Обер-полицмейстер разложил на столе бумаги.
— Толчком к разгадке послужили ваши слова о несомненно умном и опасном враге, — начал Дмитрий Фёдорович. — До того момента мои подчинённые, да и признаться – я сам, склонялись больше к дикой выходке кого-нибудь из простонародья. Всё очень грубо и вроде как примитивно, но приглядевшись, мы поняли, что примитивность эта кажущаяся, а за едва ли не наскальными рисунками скрывается школа.
Великий князь кивнул согласно, поощряя замолкшего было подчинённого.
— Все эти новомодные течения живописи, знаете ли… — обер-полицмейстер чуть смущённо пожал плечами, как бы говоря, что не очень-то разбирался в этом, — но пришлось разгребать эти Авгиевы конюшни от искусства, дабы не упустить какие-то детали, незначительные на первый взгляд.
— Расследование, — обер-полицмейстер перевёл дух, — на первый взгляд оказалось простым, и я порадовался было за свой интеллект и мастерство подчинённых, но вовремя вспомнил ваши слова.
Великий князь задумчиво и чуточку самодовольно кивнул, оценив тонкую лесть.
— Умный враг! Умный и расчетливый! Неудавшиеся живописцы и писаки, пытающиеся свергнуть с пьедестала как классическое искусство, так и власти, не спешащие давать им звания академиков и ставить прижизненные памятники, не новы. Не оценили их, так сказать, гениальности? Так сгори же, проклятый старый мир!
Дмитрий Фёдорович достаточно неожиданно провыл последнюю фразу в духе полумистических самодеятельных пьесок, отчего великий князь смеялся чуть не до слёз.
— Да, очень похоже, — согласился он, промокнув глаза.
— Да, ваше императорское высочество. Потому и насторожился. Публика эта, несмотря на великую любовь к тайнам, языка за зубами держать не умеет совершенно. Не для того они совершают подобные… акции, чтобы молчать. Слава! Вот что ими движет. Пусть даже и дурно пахнущая.
— И вот вся эта публика, жаждущая признания, молчит! Намекают на причастность, но при осторожных расспросах теряются в деталях. Но такой подбор символизма и пусть даже нарочито примитивной, но всё же школы живописи, не может быть случайным!
Трепов вздёрнул подбородком, хищно закаменев лицом.
— И вот тут я снова вспомнил ваши слова. Умный враг! Враг, вхожий в круги излишне либеральной интеллигенции, но по факту не являющийся таковым.
Обер-полицмейстер пододвинул к великому князю две папки и открыл.

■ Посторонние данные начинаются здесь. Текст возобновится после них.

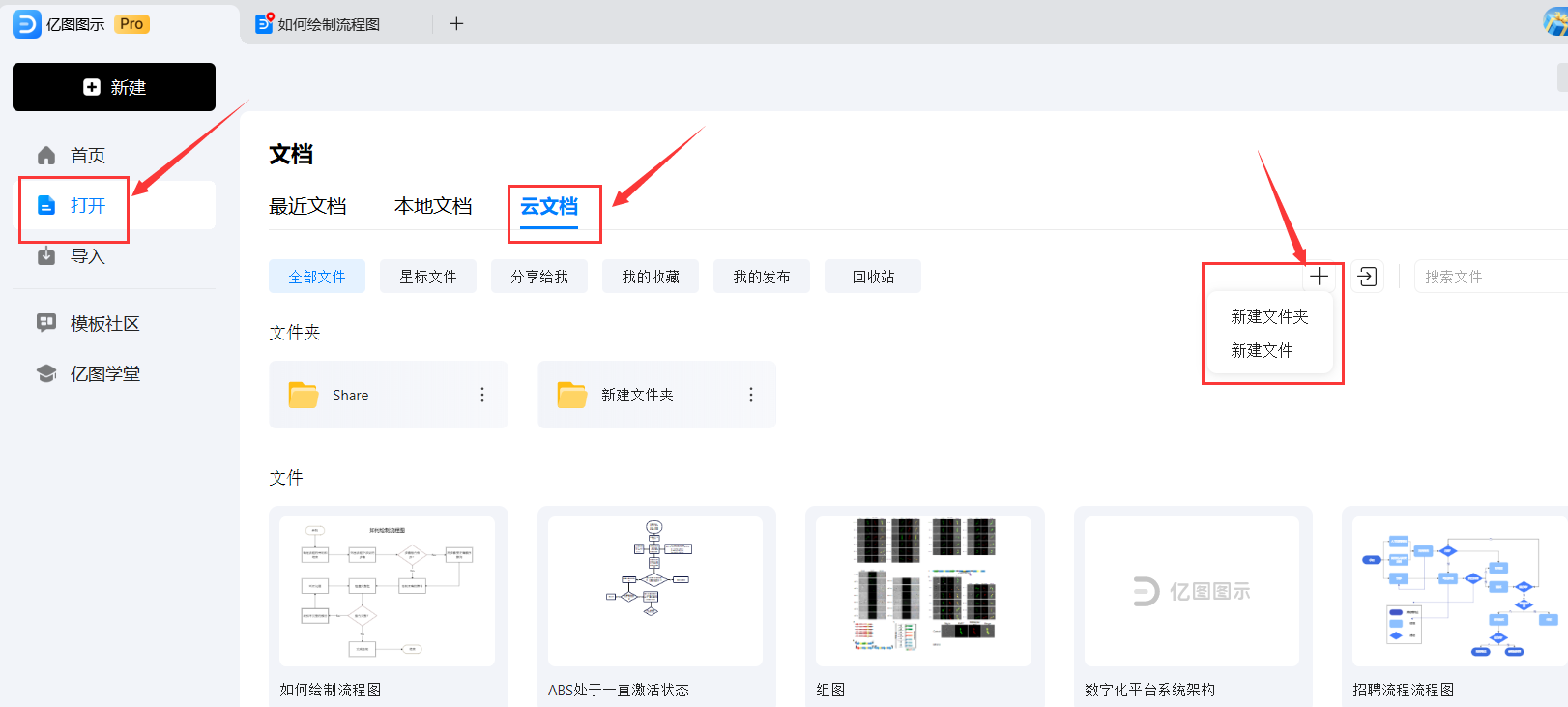Choose 新建文件夹 from the dropdown menu

(1268, 316)
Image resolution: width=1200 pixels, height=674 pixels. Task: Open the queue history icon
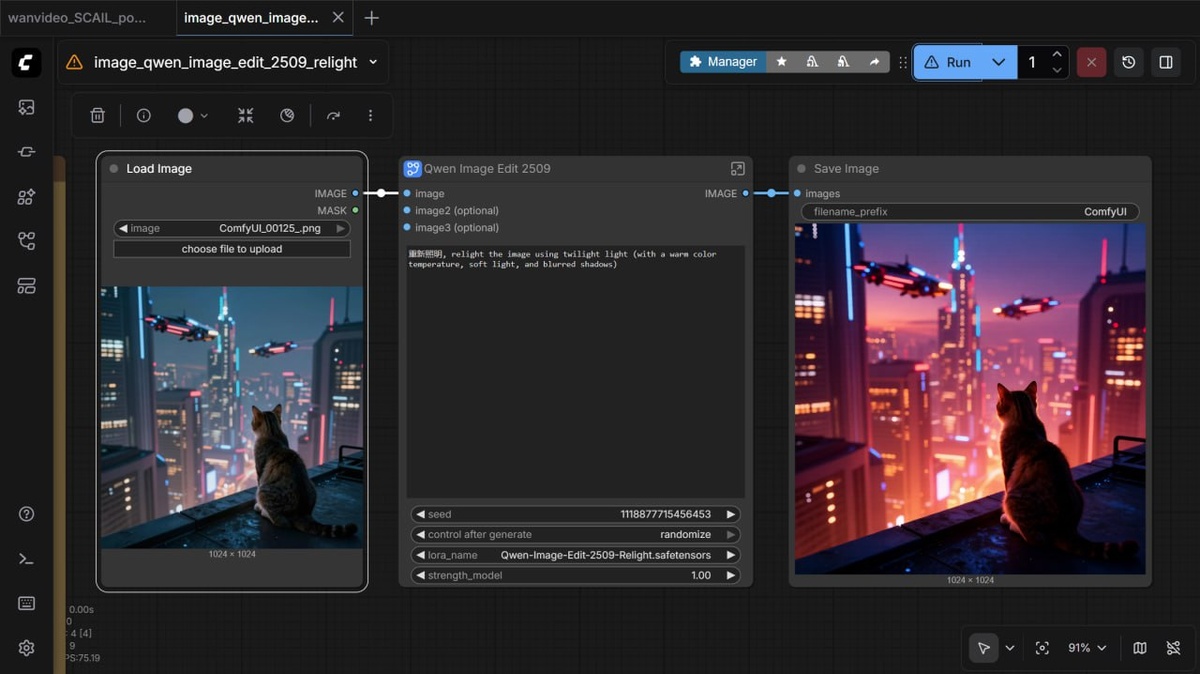[x=1128, y=62]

— Дальше, — развёл он руками. — Без вашего ведома расследовать не можем.
Сергей Александрович открыл папки и бегло пролистал бумаги, сделавшись задумчивым. Обер-полицмейстер «споткнулся» на именах людей, составляющих Двор, притом достаточно влиятельную его часть.

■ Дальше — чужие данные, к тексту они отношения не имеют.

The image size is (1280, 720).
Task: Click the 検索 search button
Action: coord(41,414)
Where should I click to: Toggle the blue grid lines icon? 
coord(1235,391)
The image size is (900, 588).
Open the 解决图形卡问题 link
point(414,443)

Ниточки от них могли вести как за границу, так и в Дом Романовых. Впрочем, одно не исключало другого, Романовы давно перестали быть единым монолитом, и грызня за реальную власть в Доме шла нешуточная, с использованием как служебного положения, так и с опорой на возможности иностранных доброжелателей.

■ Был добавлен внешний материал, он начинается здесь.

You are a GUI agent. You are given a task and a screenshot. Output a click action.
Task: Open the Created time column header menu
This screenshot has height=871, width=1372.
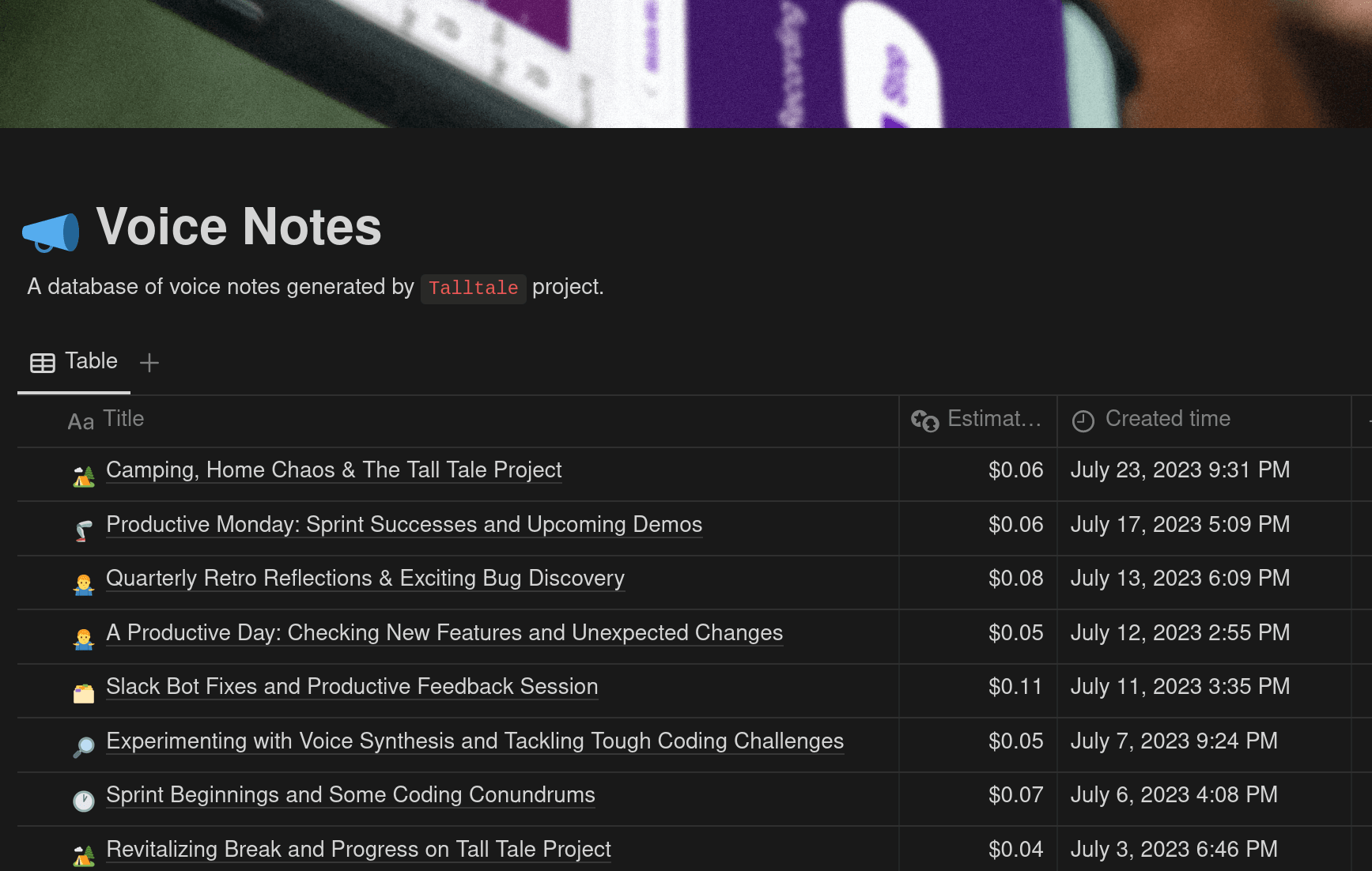[x=1167, y=419]
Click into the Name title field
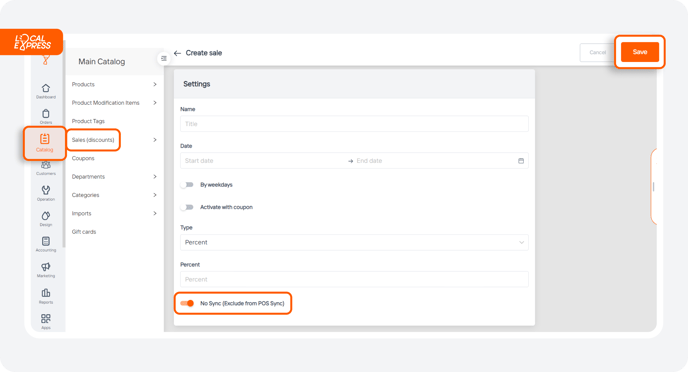Image resolution: width=688 pixels, height=372 pixels. pos(354,124)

— Я покажу ваши выводы государю, Дмитрий Фёдорович, — задумчиво сказал великий князь.
— Благодарю, ваше императорское высочество! — вытянулся было Трепов, но патрон еле заметным жестом показал ему на кресло, и обер-полицмейстер наконец-то расслабился. Опала снята!
— Итак?
— Провокация, Сергей Александрович, — устало ответил Трепов, — грандиозная и сложная многоходовка, вот поверьте моему чутью! Одним мазком широкой малярной кисти ухитрились измазать меня, вас и самого государя.